Several years ago there was a study called The Motherhood Study, collecting data and insights from some 2000 mothers, to learn about their satisfaction levels, their concerns, and other things we’ve often assumed we know but that hadn’t previously been laid out in academic research. If you want to read the whole thing, it’s available American Values Institute, with free download here. Here’s some of what mothers say about their lives.
Mothers agree that mothering is important. And there’s not any significant “mommy war” going on between stay-at-home moms and working moms. More than 93% say they love their children passionately, with a love that is unlike any other love they have experienced. And 93% agree that a mother’s care of her children is both unique and irreplaceable.
Despite descriptions of stress and strain, mothers express a high satisfaction with their lives: 81% report being very satisfied, and another 16% report being somewhat satisfied.
While mothers appreciate the importance of their role, only 48% report feeling appreciated most of the time, and 19% reported feeling less valued by society since becoming mothers. They would like society to support their efforts in family relationships better than they do. While most would like to have some employment, mothers would prefer more flexible arrangements that would allow more time spent with their children than they currently have.
Some of the quotes from the interviewed mothers are rather poetic:
- “It’s almost as if your children are your heart beating outside of your body, and walking around.”—Mother whose 19-year-old son recently left for college.
- “I want to say this without tearing up—my kids are my life. They are my angels. I wouldn’t change whatever I have to go through with them (oh, I can’t do it without crying) for nothing in this world.”—Married mother of three
- “I don’t think there is any way to really anticipate how much joy you’re going to gain from the experience. I really entered it, to be honest, a little ambivalent…. But now I just wonder how I even managed before. It’s just such a wonderful experience.”—Mother who had first child at 38 after building a successful career.

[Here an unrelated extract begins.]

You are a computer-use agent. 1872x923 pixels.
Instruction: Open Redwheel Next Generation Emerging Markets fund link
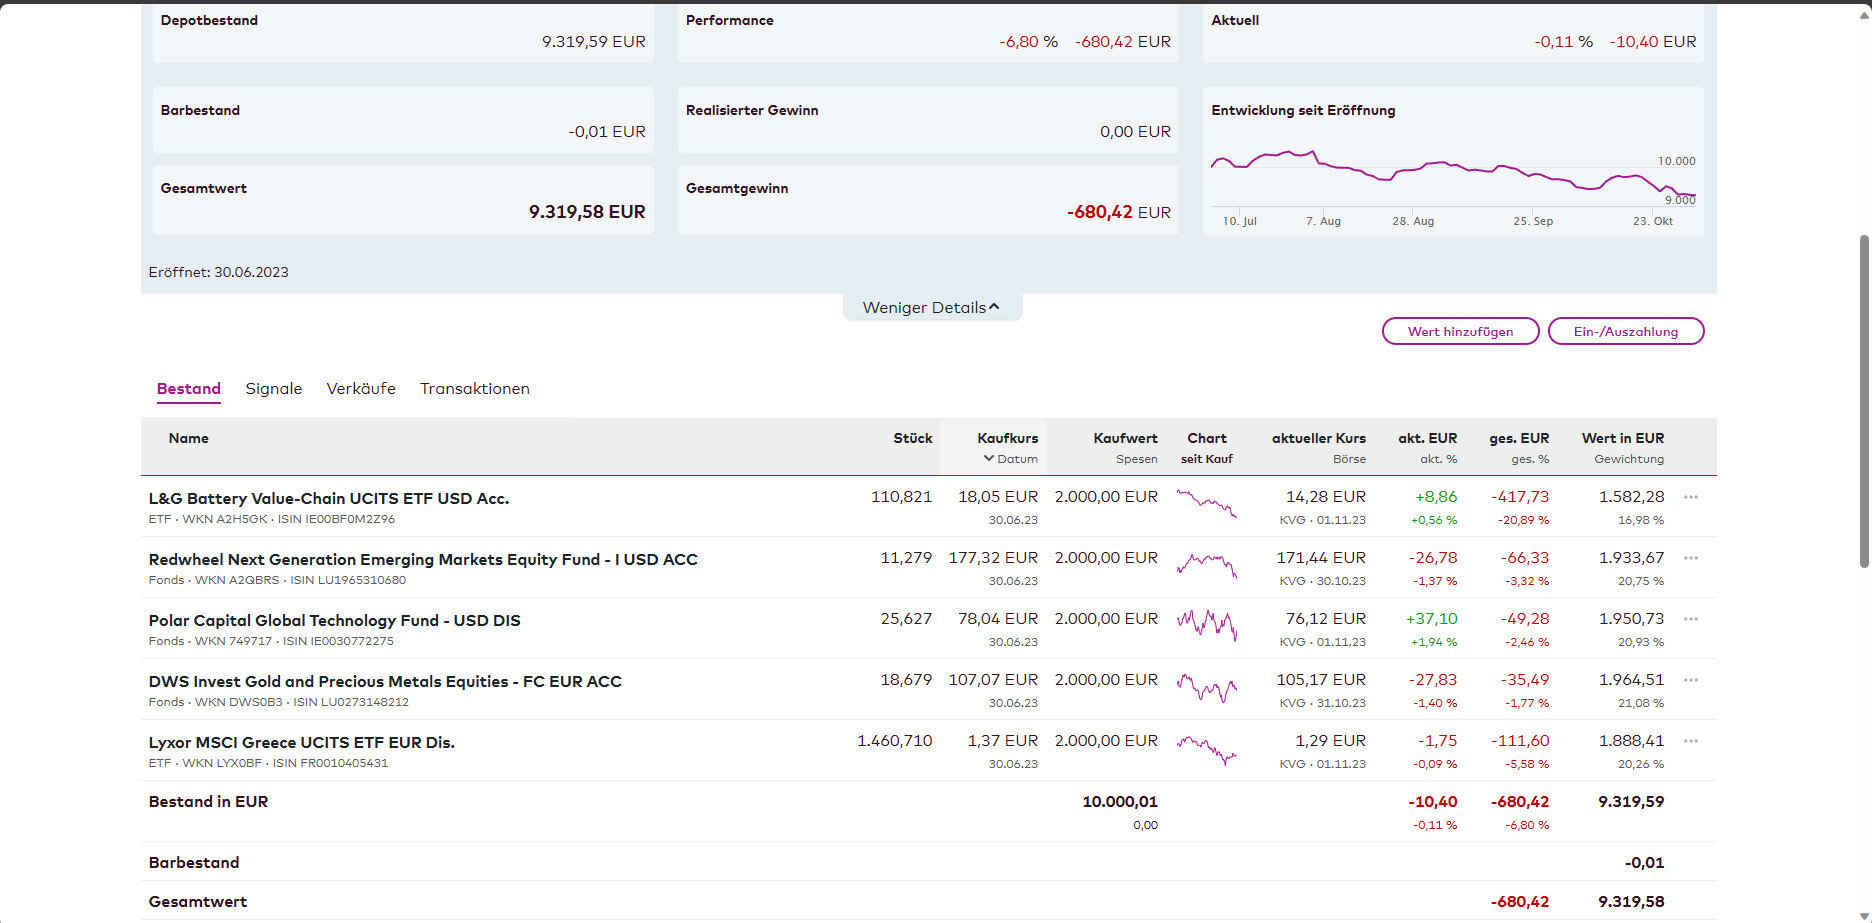tap(423, 559)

The report shows mothers holding to a value system rather at odds with the larger culture. As one researcher, Hays, puts it, mothers recognize that what they do “holds a fragile but nonetheless powerful cultural position as the last best defense against what many people see as the impoverishment of social ties, communal obligations, and unremunerated commitments” (p. 42 of the report, footnoted as Hays, p. xiii).
If you were the grand designer, and you wanted to place certain people in charge of protecting, preserving, and passing along the ideas of civilization, for the happiness and well-being of all, you would design individuals with passion, who would pass along those ideas out of love to their young charges, believing that happiness in the present and future for those young charges was more important than any personal concerns. You couldn’t hire such caregivers. You couldn’t assign an institution to do it. You would have to create—mothers. Indeed, that is what the Grand Designer did.